|Title||The North Pacific Gyre Oscillation and Mechanisms of Its Decadal Variability in CMIP5 Models|
|Publication Type||Journal Article|
|Year of Publication||2018|
|Authors||Yi D.LL, Gan B.L, Wu L.X, Miller AJ|
|Journal||Journal of Climate|
|Type of Article||Article|
|Keywords||Climate variability; dynamics; el-nino; impacts; meridional modes; Meteorology & Atmospheric Sciences; ocean climate; reanalysis; system|
Based on the Simple Ocean Data Assimilation (SODA) product and 37 models from phase 5 of the Coupled Model Intercomparison Project (CMIP5) database, the North Pacific Gyre Oscillation (NPGO) and its decadal generation mechanisms are evaluated by studying the second leading modes of North Pacific sea surface height (SSH) and sea level pressure (SLP) as well as their dynamical connections. It is found that 17 out of 37 models can well simulate the spatial pattern and decadal time scales (10-30 yr) of the NPGO mode, which resembles the observation-based SODA results. Dynamical connections between the oceanic mode (NPGO) and the atmospheric mode [North Pacific Oscillation (NPO)] are strongly evident in both SODA and the 17 models. In particular, about 30%-40% of the variance of the NPGO variability, which generally exhibits a preferred time scale, can be explained by the NPO variability, which has no preferred time scale in most models.
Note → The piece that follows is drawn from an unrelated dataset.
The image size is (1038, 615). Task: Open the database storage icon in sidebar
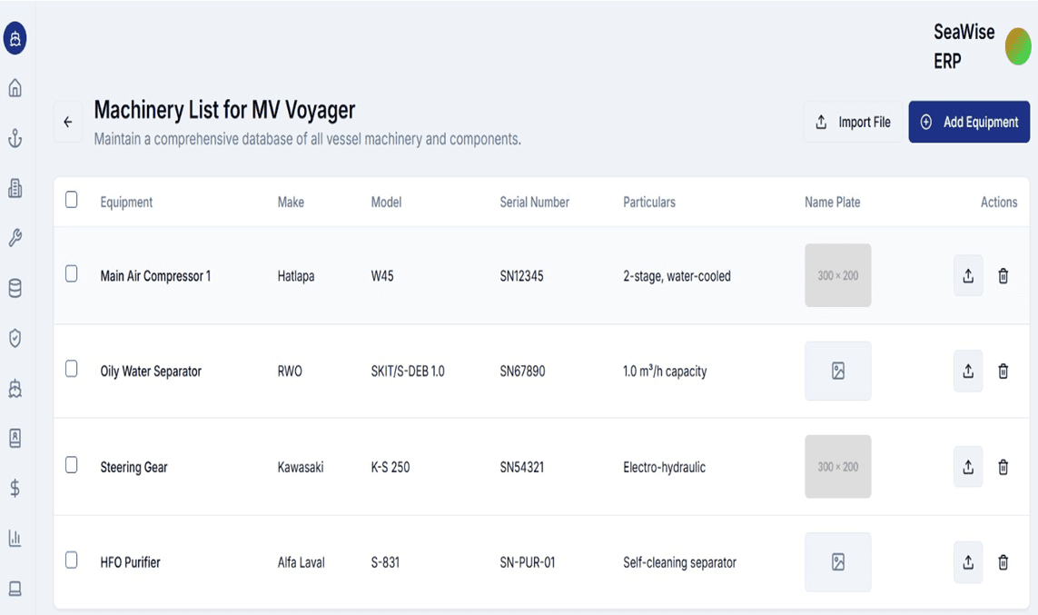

Two mechanisms of the decadal NPGO variability that had been proposed by previous studies are evaluated in SODA and the 17 models: 1) stochastic atmospheric forcing and oceanic spatial resonance and 2) low-frequency atmospheric teleconnections excited by the equatorial Pacific. Evaluation reveals that these two mechanisms are valid in SODA and two models (CNRM-CM5 and CNRM-CM5.2), whereas two models (CMCC-CM and CMCC-CMS) prefer the first mechanism and another two models (CMCC-CESM and IPSL-CM5B-LR) prefer the second mechanism. The other 11 models have no evident relations with the proposed two mechanisms, suggesting the need for a fundamental understanding of the decadal NPGO variability in the future.